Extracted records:
- - -

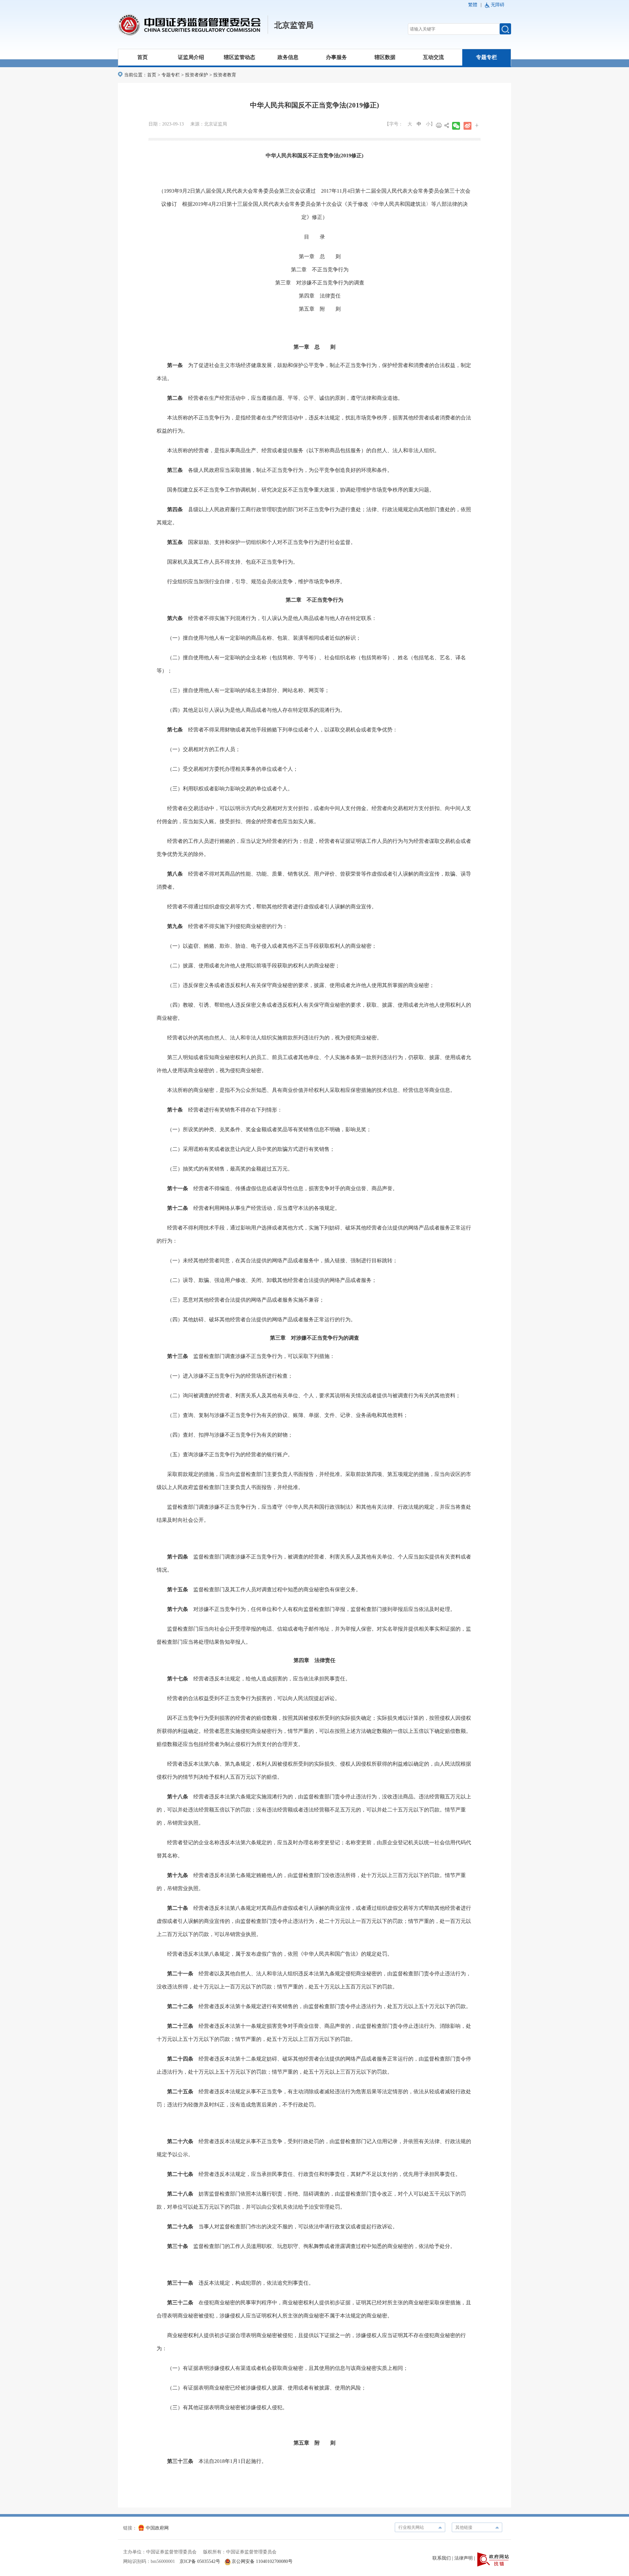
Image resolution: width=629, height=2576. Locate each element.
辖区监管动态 (239, 57)
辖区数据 (384, 57)
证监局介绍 (191, 57)
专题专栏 (486, 57)
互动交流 (433, 57)
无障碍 (498, 4)
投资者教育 (224, 74)
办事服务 (336, 57)
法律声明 (463, 2558)
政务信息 (287, 57)
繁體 (472, 4)
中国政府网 (157, 2528)
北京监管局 (294, 25)
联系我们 (441, 2558)
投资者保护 (196, 74)
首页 (142, 57)
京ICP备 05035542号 (200, 2561)
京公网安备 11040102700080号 (262, 2561)
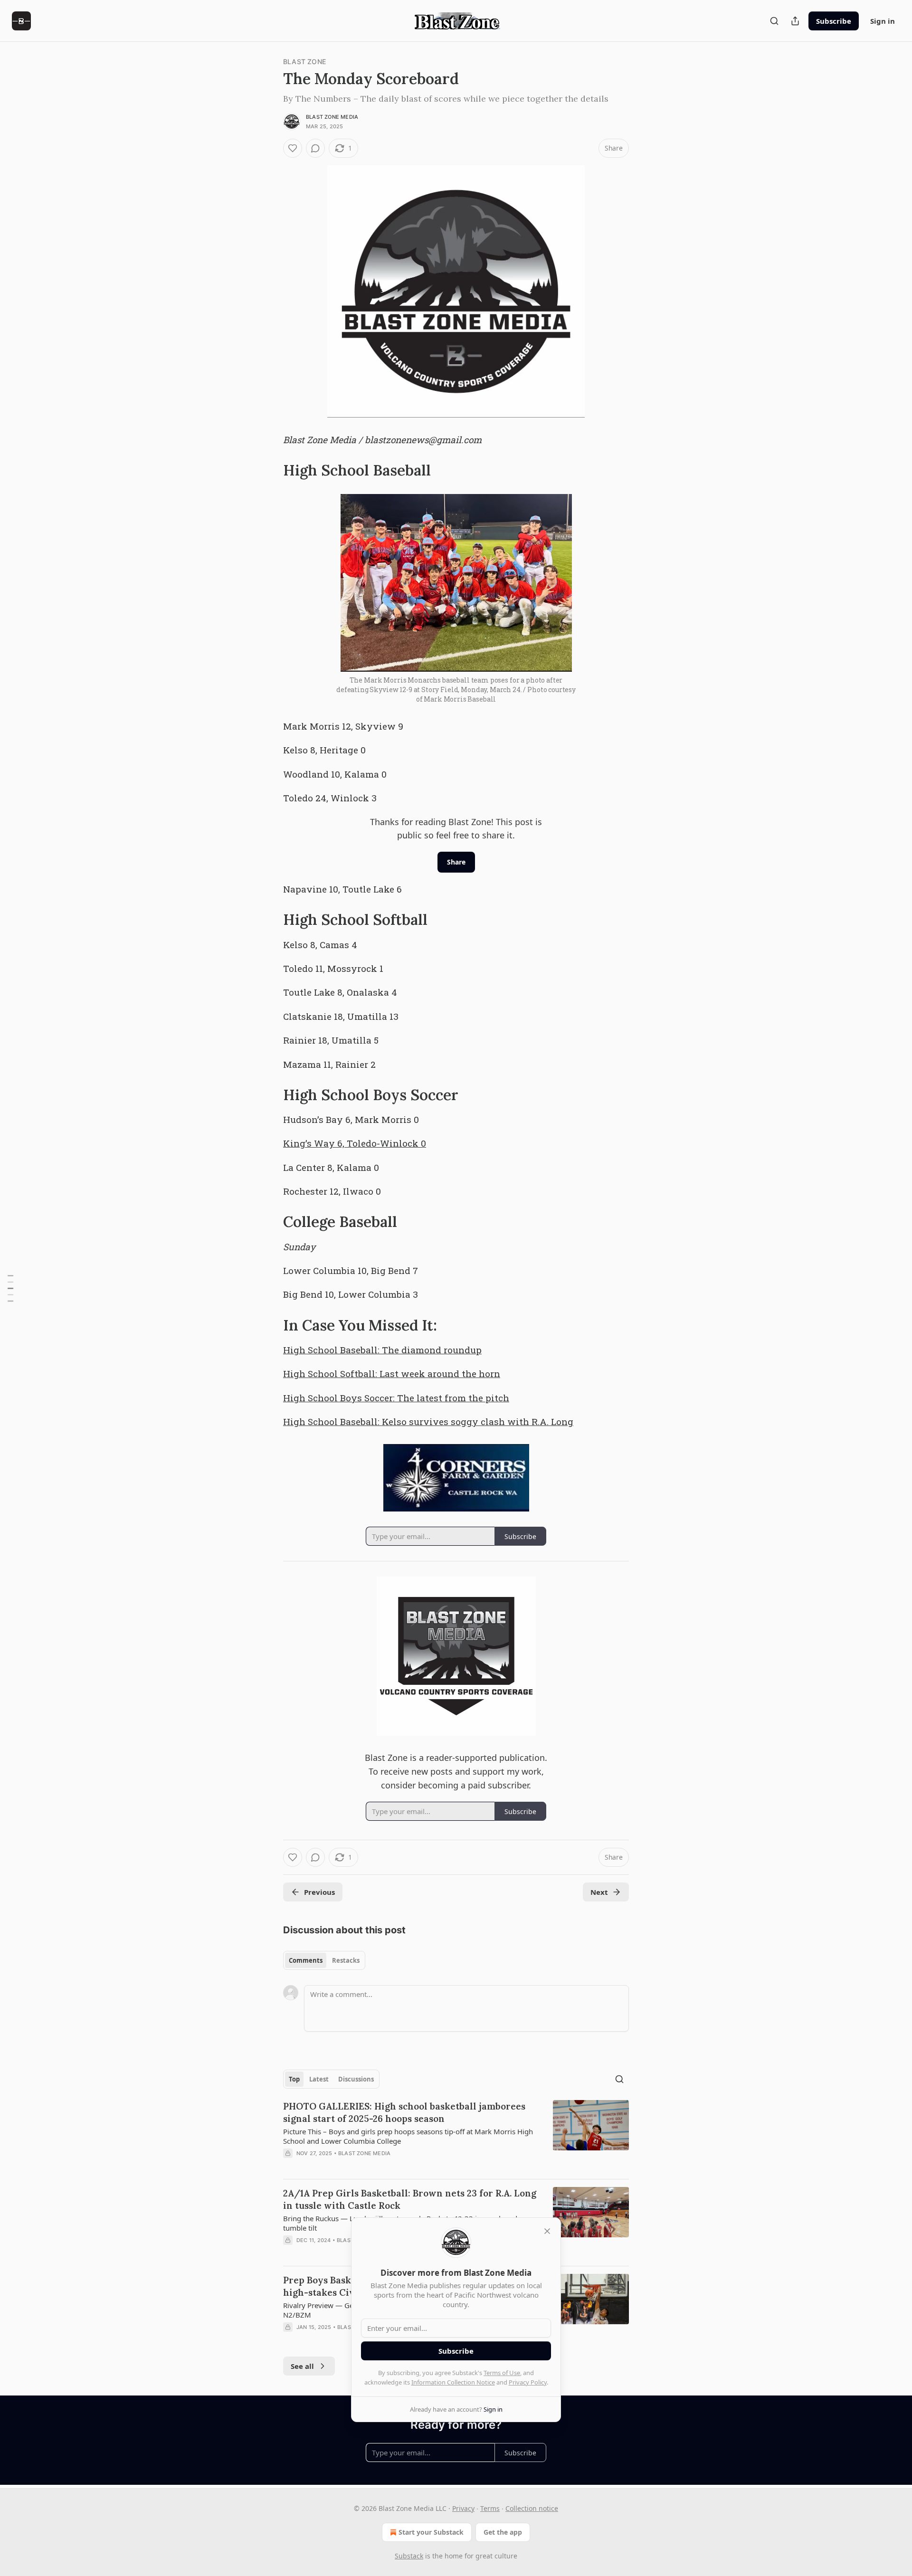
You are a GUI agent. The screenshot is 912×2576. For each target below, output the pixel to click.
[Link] (269, 470)
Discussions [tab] (356, 2079)
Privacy (463, 2508)
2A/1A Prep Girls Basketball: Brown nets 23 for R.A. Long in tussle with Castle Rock (409, 2199)
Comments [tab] (306, 1960)
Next (599, 1892)
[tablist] (324, 1960)
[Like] (292, 148)
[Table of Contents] (10, 1288)
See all (302, 2366)
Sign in (882, 21)
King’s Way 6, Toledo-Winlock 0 (354, 1143)
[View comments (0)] (315, 148)
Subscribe (833, 21)
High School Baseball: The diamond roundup (382, 1350)
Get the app (503, 2532)
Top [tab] (294, 2079)
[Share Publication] (795, 20)
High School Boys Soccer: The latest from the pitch (396, 1398)
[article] (456, 2135)
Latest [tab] (319, 2079)
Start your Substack (431, 2532)
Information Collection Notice (453, 2382)
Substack (409, 2555)
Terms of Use (502, 2372)
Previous (319, 1892)
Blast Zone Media (332, 117)
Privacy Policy (528, 2382)
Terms (490, 2508)
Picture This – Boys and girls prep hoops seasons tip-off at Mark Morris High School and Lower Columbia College (408, 2136)
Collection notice (531, 2508)
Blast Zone (304, 61)
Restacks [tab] (346, 1960)
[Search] (774, 20)
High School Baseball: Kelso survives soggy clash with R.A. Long (428, 1421)
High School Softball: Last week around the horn (391, 1373)
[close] (547, 2231)
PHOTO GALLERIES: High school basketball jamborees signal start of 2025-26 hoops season (404, 2112)
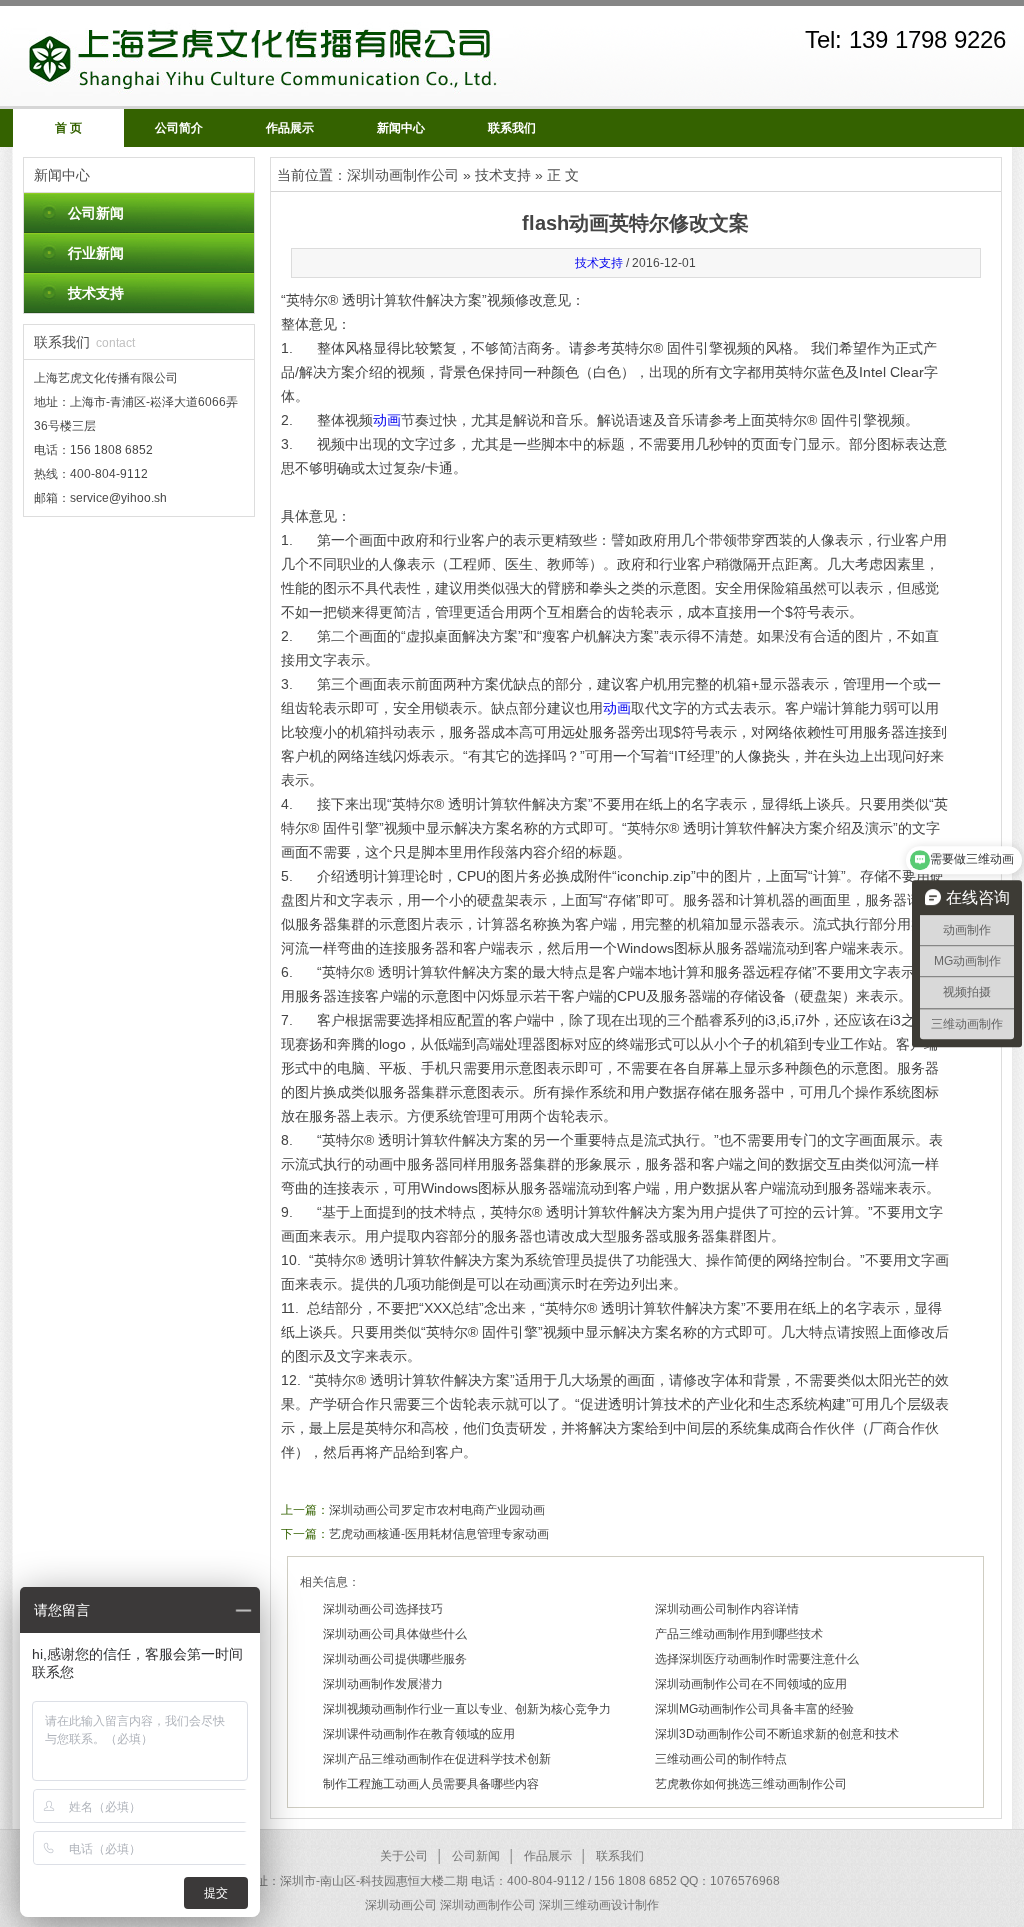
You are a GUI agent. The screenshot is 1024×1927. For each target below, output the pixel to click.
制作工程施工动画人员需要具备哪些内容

- - -

Return only the number of lines in the entries above that contain the word "with".

### SOLUTION FOR THIS PROBLEM
2